Adar Dembo has posted comments on this change. ( 
http://gerrit.cloudera.org:8080/8312 )

Change subject: KUDU-2191 (6/n): Hive Metastore catalog manager integration
......................................................................


Patch Set 9:

(55 comments)

http://gerrit.cloudera.org:8080/#/c/8312/8/src/kudu/hms/hms_client.cc
File src/kudu/hms/hms_client.cc:

http://gerrit.cloudera.org:8080/#/c/8312/8/src/kudu/hms/hms_client.cc@193
PS8, Line 193:   // Also check that the HMS is configured to allow changing the 
type of
             :   // columns, which is required to support dropping columns.
Could you elaborate on this a bit? It's not intuitive why it needs to be legal 
to change a column's type in order to drop it.

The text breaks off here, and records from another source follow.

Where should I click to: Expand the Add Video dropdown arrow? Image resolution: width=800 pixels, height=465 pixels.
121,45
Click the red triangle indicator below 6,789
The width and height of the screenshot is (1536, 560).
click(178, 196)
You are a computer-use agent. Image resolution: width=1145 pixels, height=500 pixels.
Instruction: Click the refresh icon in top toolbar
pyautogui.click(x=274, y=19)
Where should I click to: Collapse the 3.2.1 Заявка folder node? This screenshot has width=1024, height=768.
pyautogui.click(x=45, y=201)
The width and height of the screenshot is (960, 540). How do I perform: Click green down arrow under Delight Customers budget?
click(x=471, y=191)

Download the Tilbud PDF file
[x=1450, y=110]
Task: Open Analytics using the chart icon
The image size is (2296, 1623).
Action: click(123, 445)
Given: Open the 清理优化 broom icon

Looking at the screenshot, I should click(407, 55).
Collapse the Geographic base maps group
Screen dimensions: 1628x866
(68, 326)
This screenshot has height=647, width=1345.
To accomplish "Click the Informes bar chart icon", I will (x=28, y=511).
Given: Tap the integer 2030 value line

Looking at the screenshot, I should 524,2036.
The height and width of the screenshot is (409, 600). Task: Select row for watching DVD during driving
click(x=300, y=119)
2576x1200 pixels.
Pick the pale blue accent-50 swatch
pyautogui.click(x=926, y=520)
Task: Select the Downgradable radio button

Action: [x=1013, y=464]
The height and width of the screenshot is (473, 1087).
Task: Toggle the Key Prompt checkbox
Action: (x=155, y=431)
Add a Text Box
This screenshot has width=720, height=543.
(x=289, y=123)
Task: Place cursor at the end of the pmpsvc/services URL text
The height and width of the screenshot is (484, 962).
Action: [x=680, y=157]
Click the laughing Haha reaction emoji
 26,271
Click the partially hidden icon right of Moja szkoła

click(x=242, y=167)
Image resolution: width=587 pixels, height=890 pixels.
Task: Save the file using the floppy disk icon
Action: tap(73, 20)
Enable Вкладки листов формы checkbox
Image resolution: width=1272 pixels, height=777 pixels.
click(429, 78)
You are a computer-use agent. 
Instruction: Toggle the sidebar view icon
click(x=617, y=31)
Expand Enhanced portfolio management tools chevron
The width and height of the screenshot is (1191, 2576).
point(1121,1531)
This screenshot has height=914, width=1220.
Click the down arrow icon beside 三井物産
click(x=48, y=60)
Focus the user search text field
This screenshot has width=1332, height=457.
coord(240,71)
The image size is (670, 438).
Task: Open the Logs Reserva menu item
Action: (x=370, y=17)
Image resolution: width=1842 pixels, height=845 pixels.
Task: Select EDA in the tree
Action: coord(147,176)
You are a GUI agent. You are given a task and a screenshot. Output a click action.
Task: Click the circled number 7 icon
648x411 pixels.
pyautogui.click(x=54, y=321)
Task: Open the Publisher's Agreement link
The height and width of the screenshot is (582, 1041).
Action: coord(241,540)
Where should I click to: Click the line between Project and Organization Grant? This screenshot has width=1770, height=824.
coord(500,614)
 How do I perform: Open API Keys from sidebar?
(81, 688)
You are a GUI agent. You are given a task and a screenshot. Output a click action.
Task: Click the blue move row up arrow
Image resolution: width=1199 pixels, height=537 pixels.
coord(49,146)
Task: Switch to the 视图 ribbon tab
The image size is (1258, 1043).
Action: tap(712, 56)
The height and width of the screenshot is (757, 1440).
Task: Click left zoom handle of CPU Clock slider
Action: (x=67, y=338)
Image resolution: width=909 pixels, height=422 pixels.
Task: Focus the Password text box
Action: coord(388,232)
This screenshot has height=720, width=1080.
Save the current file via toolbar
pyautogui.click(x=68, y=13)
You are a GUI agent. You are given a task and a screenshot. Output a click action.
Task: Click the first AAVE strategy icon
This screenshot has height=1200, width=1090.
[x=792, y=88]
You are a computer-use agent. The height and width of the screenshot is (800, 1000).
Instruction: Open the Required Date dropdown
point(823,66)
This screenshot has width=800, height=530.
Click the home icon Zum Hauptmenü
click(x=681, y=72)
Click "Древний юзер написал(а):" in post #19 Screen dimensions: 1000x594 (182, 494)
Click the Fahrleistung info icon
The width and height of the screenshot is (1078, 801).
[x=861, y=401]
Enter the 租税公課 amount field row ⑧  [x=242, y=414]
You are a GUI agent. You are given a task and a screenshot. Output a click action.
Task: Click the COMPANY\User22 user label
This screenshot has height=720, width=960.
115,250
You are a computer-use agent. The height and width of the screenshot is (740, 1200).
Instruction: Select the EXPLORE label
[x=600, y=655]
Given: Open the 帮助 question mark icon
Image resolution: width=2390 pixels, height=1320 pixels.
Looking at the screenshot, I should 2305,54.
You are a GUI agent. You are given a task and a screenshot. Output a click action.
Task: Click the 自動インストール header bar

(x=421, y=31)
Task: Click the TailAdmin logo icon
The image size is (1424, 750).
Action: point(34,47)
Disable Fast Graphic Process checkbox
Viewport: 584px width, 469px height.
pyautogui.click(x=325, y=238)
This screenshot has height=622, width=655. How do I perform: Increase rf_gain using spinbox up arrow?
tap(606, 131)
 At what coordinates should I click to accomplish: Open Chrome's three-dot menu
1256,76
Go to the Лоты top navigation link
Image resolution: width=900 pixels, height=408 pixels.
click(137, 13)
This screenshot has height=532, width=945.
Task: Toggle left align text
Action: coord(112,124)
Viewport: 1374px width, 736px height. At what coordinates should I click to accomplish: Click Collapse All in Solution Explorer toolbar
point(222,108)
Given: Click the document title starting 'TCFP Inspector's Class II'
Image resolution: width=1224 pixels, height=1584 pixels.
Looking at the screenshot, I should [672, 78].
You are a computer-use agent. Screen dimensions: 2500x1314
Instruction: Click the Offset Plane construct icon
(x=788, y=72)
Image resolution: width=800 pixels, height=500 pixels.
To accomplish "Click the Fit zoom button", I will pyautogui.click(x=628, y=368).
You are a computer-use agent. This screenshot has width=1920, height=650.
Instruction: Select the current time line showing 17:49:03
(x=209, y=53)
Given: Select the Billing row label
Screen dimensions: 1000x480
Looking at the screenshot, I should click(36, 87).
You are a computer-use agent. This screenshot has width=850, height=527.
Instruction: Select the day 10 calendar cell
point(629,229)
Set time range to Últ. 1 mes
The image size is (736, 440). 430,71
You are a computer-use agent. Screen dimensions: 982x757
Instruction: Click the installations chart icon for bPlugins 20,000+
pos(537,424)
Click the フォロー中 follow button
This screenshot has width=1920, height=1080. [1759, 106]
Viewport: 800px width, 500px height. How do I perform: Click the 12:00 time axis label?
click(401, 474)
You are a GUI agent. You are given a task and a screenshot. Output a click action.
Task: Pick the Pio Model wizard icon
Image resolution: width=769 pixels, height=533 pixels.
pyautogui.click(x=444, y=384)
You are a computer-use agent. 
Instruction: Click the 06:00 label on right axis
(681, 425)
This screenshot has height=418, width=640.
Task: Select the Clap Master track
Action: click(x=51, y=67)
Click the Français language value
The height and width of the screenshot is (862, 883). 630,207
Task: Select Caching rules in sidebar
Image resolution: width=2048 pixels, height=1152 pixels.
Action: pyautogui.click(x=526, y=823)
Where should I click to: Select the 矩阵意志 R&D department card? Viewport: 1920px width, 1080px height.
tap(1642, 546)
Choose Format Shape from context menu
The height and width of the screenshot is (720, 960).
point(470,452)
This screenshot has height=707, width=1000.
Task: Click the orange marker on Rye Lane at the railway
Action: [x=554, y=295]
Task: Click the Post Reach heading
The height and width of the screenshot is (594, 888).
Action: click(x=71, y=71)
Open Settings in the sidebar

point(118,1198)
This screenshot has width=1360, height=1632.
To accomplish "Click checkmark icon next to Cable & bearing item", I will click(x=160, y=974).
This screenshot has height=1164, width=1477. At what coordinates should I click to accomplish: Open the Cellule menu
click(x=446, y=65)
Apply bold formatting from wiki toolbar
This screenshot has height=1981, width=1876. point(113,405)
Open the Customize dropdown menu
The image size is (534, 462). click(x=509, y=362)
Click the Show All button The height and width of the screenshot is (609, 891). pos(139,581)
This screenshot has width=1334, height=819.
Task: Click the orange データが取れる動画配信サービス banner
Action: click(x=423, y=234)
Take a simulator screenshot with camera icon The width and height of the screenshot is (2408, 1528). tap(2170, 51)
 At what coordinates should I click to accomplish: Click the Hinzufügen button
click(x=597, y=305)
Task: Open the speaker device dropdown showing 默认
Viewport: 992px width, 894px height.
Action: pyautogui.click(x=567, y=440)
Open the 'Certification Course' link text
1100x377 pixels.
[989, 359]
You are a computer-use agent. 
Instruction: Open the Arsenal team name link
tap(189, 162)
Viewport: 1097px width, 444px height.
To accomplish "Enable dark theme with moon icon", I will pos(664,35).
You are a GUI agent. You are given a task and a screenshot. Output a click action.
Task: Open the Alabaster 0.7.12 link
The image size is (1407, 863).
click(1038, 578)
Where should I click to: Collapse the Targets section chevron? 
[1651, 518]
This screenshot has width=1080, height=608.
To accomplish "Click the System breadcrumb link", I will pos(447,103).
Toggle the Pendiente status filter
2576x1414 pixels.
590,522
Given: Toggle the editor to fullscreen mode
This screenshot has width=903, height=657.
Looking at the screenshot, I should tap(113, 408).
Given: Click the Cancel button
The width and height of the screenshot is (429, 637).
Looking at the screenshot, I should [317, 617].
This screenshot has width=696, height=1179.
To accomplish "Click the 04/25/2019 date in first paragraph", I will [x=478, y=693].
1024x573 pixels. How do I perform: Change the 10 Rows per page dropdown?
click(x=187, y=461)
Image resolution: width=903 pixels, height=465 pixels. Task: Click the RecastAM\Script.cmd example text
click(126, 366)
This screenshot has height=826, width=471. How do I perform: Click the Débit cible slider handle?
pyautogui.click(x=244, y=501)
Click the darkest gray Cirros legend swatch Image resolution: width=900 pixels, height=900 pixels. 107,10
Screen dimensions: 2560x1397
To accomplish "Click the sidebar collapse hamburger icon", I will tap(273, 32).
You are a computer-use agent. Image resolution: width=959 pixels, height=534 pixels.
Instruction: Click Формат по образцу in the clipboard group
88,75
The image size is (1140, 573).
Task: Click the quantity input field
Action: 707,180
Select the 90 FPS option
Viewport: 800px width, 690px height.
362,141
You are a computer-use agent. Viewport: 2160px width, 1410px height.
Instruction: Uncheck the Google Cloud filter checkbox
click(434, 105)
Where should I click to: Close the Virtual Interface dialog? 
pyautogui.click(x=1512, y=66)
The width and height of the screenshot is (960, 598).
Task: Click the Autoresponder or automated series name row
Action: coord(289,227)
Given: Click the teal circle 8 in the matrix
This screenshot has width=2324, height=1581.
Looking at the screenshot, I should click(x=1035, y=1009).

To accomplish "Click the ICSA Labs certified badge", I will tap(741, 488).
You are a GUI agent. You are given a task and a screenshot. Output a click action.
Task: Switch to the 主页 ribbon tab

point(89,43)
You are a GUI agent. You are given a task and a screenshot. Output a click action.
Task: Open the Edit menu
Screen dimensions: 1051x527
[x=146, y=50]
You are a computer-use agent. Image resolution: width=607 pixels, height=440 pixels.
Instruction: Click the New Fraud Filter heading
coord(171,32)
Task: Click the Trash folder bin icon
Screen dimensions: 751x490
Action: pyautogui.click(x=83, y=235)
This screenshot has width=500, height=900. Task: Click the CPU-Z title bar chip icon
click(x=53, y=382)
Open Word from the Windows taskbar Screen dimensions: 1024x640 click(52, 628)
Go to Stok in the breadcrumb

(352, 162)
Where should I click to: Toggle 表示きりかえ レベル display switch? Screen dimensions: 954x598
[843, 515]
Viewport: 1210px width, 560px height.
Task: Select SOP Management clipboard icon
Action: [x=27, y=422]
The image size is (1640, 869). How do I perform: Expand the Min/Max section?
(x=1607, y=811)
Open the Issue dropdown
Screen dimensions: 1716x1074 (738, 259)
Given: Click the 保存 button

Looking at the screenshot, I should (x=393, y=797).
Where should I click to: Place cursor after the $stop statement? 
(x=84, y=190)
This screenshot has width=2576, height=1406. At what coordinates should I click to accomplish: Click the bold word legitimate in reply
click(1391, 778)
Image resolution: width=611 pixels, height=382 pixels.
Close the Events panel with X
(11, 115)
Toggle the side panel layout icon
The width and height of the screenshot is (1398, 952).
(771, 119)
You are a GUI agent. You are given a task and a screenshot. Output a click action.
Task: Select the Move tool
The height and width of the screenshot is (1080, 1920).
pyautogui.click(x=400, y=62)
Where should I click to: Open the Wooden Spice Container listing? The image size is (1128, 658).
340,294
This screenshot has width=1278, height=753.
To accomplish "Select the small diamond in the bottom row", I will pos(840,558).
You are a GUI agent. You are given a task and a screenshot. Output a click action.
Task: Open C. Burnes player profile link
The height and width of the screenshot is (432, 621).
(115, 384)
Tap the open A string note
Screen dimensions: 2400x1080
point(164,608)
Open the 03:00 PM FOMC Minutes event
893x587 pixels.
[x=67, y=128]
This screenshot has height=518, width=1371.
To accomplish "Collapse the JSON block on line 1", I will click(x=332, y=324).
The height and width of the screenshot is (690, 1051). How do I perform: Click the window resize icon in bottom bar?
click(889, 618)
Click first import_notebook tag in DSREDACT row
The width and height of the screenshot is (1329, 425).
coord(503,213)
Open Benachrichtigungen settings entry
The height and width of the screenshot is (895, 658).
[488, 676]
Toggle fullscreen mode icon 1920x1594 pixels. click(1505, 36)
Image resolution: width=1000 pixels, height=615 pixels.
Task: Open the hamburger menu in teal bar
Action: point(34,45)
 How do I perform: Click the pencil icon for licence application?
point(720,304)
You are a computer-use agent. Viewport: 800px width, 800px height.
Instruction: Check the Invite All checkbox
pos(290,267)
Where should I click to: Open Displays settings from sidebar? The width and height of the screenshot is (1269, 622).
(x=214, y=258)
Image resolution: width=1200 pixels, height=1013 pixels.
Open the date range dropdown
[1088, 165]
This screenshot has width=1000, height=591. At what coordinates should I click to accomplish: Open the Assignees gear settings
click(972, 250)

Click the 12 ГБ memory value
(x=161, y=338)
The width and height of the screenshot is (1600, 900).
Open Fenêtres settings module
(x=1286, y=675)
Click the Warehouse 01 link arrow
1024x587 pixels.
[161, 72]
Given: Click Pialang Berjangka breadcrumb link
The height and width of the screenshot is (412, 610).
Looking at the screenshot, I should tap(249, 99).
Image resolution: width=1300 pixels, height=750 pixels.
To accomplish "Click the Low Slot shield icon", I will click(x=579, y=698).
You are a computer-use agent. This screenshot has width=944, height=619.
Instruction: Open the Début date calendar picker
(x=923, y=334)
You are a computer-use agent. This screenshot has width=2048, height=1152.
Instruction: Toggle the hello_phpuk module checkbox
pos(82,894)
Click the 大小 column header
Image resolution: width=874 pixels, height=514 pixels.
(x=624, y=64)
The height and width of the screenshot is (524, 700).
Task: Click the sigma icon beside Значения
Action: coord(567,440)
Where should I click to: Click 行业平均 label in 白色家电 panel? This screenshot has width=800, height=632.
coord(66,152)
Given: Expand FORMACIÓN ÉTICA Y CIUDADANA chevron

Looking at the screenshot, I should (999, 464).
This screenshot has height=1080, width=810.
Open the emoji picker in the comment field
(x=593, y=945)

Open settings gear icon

http://gerrit.cloudera.org:8080/#/c/8312/8/src/kudu/hms/hms_client.cc@202
PS8, Line 202:   if (boost::iequals(disallow_incompatible_column_type_changes, 
"true")) {
Hmm, is it really possible for the config's value to have a mixed case? Asking 
because L185 doesn't do a case-insensitive comparison when verifying that the 
required listeners are in hive.metastore.transactional.event.listeners.


http://gerrit.cloudera.org:8080/#/c/8312/8/src/kudu/hms/hms_client.cc@218
PS8, Line 218: bool HmsClient::IsConnected() {
Maybe add a bit of test coverage for this new method?


http://gerrit.cloudera.org:8080/#/c/8312/8/src/kudu/hms/mini_hms.cc
File src/kudu/hms/mini_hms.cc:

http://gerrit.cloudera.org:8080/#/c/8312/8/src/kudu/hms/mini_hms.cc@186
PS8, Line 186:   //    Configures the HMS to allow altering and dropping 
columns.
Nit: indentation is off by one character.


http://gerrit.cloudera.org:8080/#/c/8312/8/src/kudu/hms/mini_hms.cc@214
PS8, Line 214:     <value>jdbc:derby:$1/metadb;create=true</value>
Why the change from 'memory' back to 'directory'?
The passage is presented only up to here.